── Data provided ──

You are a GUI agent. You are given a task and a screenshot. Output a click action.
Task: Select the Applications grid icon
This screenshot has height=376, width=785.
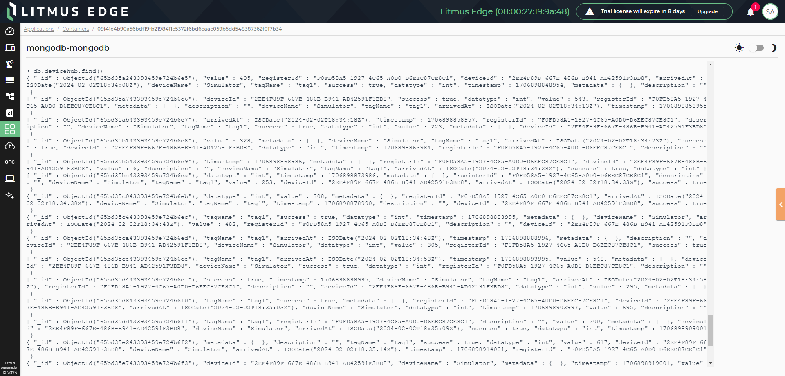click(10, 129)
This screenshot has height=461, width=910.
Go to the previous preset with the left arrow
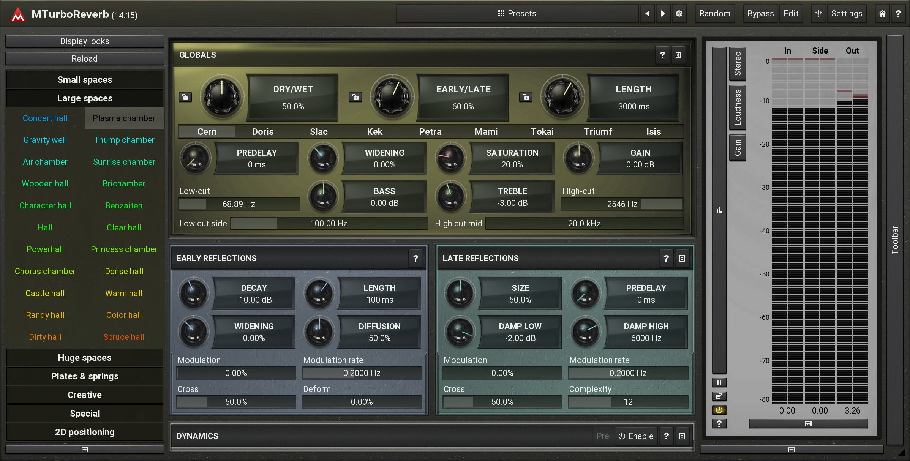[647, 14]
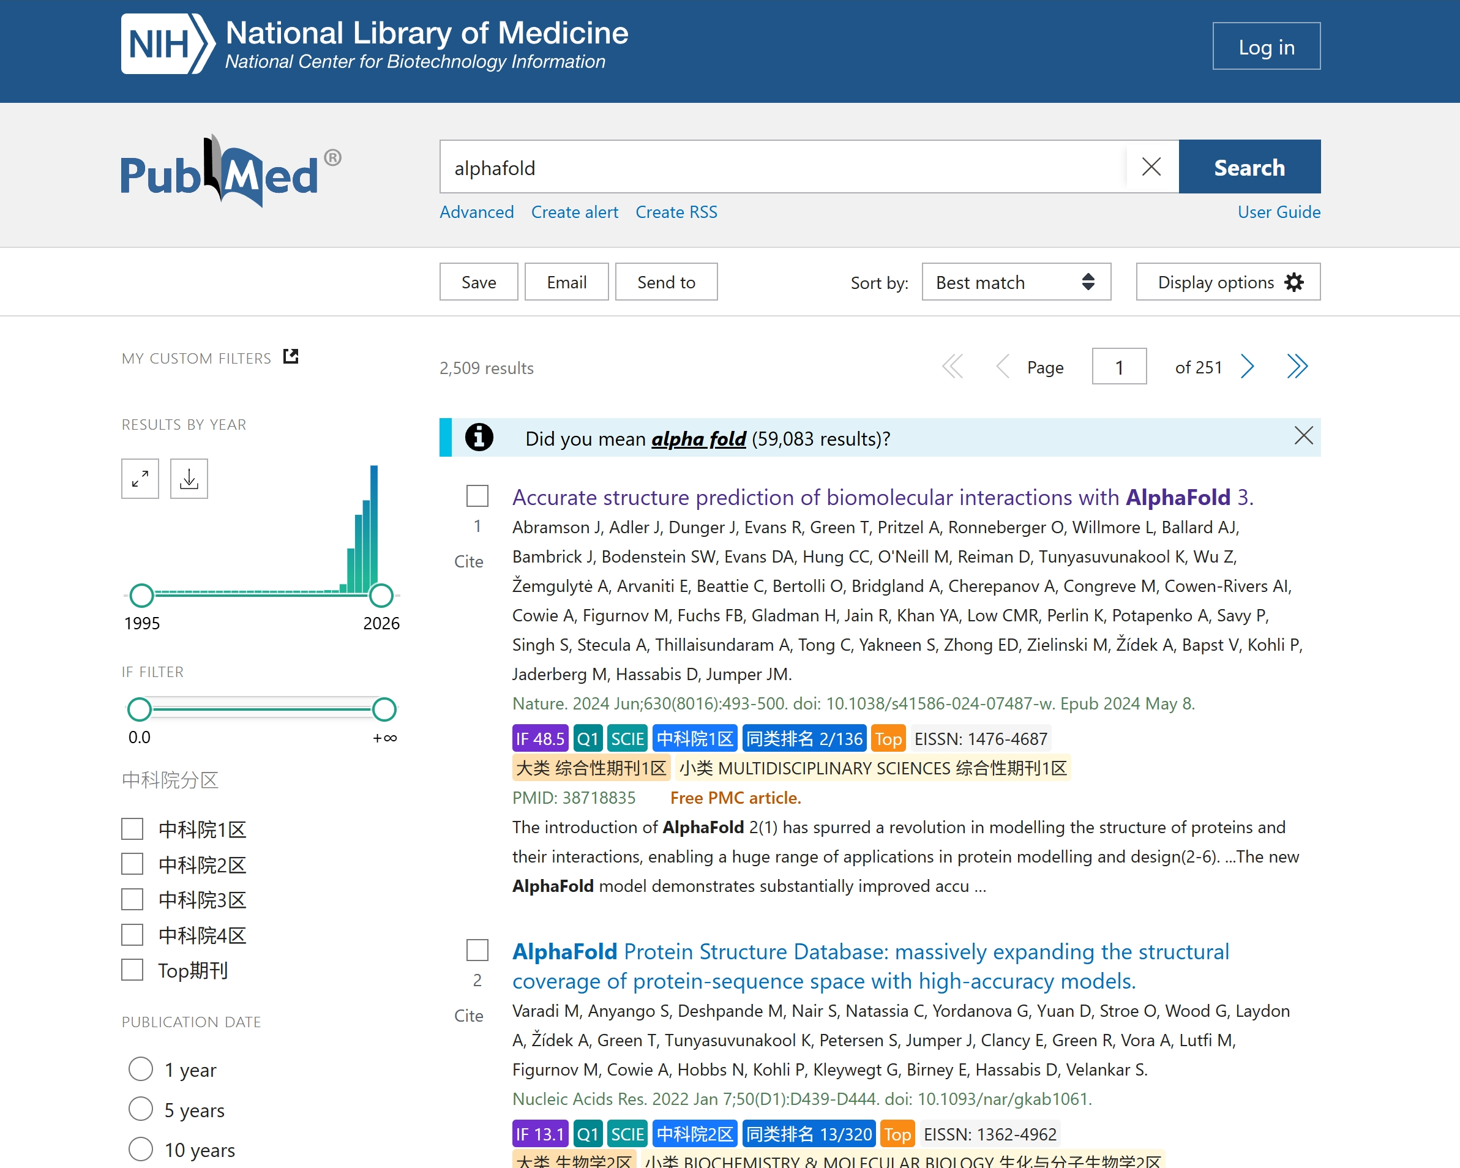1460x1168 pixels.
Task: Expand the results by year chart
Action: tap(140, 479)
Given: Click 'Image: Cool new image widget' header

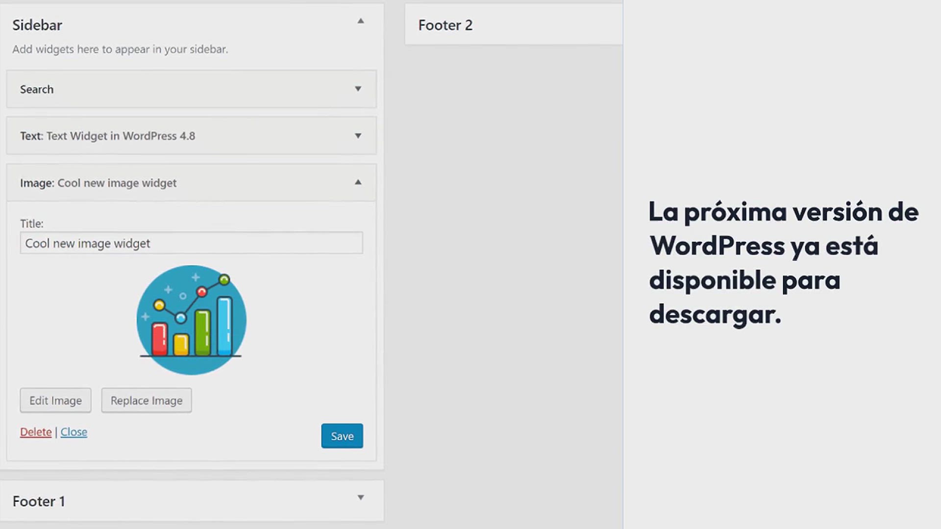Looking at the screenshot, I should click(99, 183).
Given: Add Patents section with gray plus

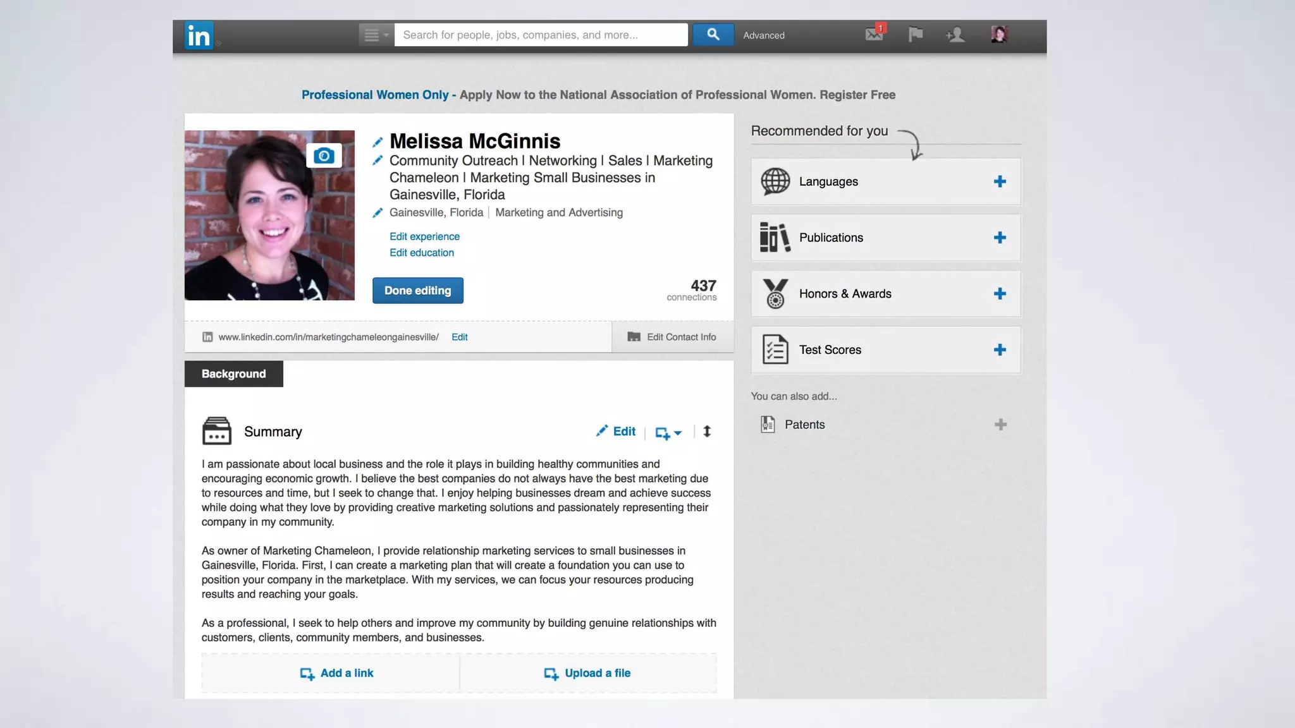Looking at the screenshot, I should point(1000,425).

───

Problem description: A word-for-word repetition of the data above, without pictures, is the expected answer.

Completed exercise:
You are a GUI agent. You are given a task and a screenshot. Output a click action.
Task: Select the Applications grid icon
This screenshot has height=376, width=785.
click(10, 129)
This screenshot has height=461, width=910.
Go to the previous preset with the left arrow
[647, 14]
1460x1168 pixels.
Task: Expand the results by year chart
Action: tap(140, 479)
Given: Click 'Image: Cool new image widget' header

Looking at the screenshot, I should click(99, 183).
Given: Add Patents section with gray plus

Looking at the screenshot, I should point(1000,425).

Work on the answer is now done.